Oh naked. So naked.

So LCD and I have a similar taste for adventure and have had a few “mylifeisajoke” moments. Once we went to Canada and ended up driving 30 miles the wrong direction into Canada while I attempted to navigate with a mojito in hand. Then last week we went to see the new HP and came out to find a flat tire. We decided that we were going to attempt to change the tire ourselves, to be “independent women!” No such luck, we just didn’t have enough uumpf, or body weight…

The other day we decided to get out of Burlington, out of the impossibly sizzling hot heat. We went to this wonderful water adventureland, full of waterfalls, waterslides, swimming holes and just magic. It literally wasn’t real life. Clearly I still can’t get over how amazing it was. At one point we decide, hell we’re out in the wilderness and there isn’t anybody around… we’re going to tan topless.

Then we decide we want to take one of those topless abroad pictures that keep popping on facebook.  So as we’re doing that, I look up at the road and there is a group of people walking by, and yes the middle aged man looks down and sees us and I just die laughing. He smirks at us, but luckily doesn’t inform the rest of his group. But look how awkward the picture came out…

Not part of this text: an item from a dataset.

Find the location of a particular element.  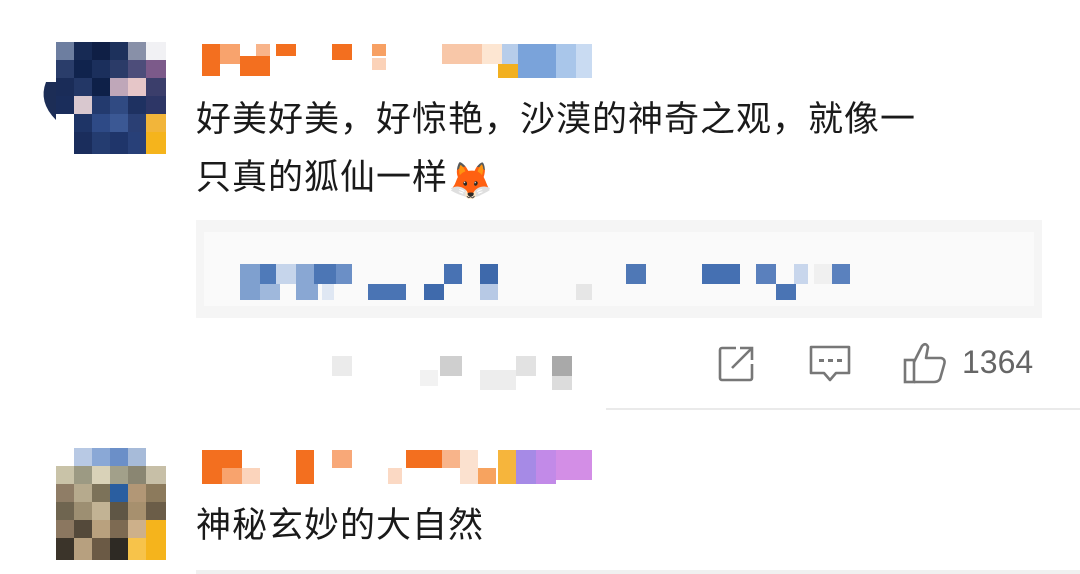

It kind of gives you second hand embarrassment just looking at it doesn’t it? We took another one on LCD’s camera which was much better. But this one is just much funnier. Like actually, could not get any more awkward.

We move from our tanning spots into the river. Swimming, enjoying the freedom. You know. Casual. I stand up at some point and look down river. There is a man standing up and staring straight back at me. OH GOD OH GOD OH GOD. I dive back down into the water, not able to control my laughter. I pop back up, because I just have to know if he’s still there. Oh yes, he is.

We contemplate going to get our bathing suits when I notice there are two people walking straight up the river towards us. We freeze. Not sure what to do. I decide we should just stay under water until they pass. But no, they decide it is a good idea to set up camp on the rock across from our little beach. Are you kidding? There is literally one other group of people in sight. And you choose to come sit down right next to us? And we’re half naked. GET OUT. We start to get cold and just have to go for it. LCD rescues our tops, taking one for the team. Our stealth tanning mission turned into a “let’s see how many people we can flash” mission. Jokes.


Match me! Match me!

I can’t believe I have not blogged about my match.com experiences yet. Boring is literally dangerous for me. I dream up and on occasion actually carry through with absurd ideas. For instance I recently decided I wanted a change and that change is going to be cutting my hair short for the first time since I was 5. And yes go out the next day and chop off 10 inches. Or in this case, join Match.com.

So I made a profile, an entire blog dedicated to it- obviously didn’t follow through on that- and jumped in. And by jumped in, I mean I got a lot of emails, winks, “i’m interested in yous” and some chats. I responded to 3-4 emails but never got up the courage to actually go on a date. I have to say though- if you’re looking for an ego boost, this is the way to go. I recently found this in my inbox:

How freaking adorable is that? And like, I couldn’t stop laughing when I first read it. I still laugh. He wrote a poem for me, and used my favorite word! Yes, irregardless is a word.  If I was actually looking to find someone, he totally could have been my match. But because I’m not, well it’s just funny. And have now showed/read in my Dr. Suess voice (yes, I have a Dr. Suess voice) said poem to everyone I come in contact with.

PS- Just joined Okcupid, so much better.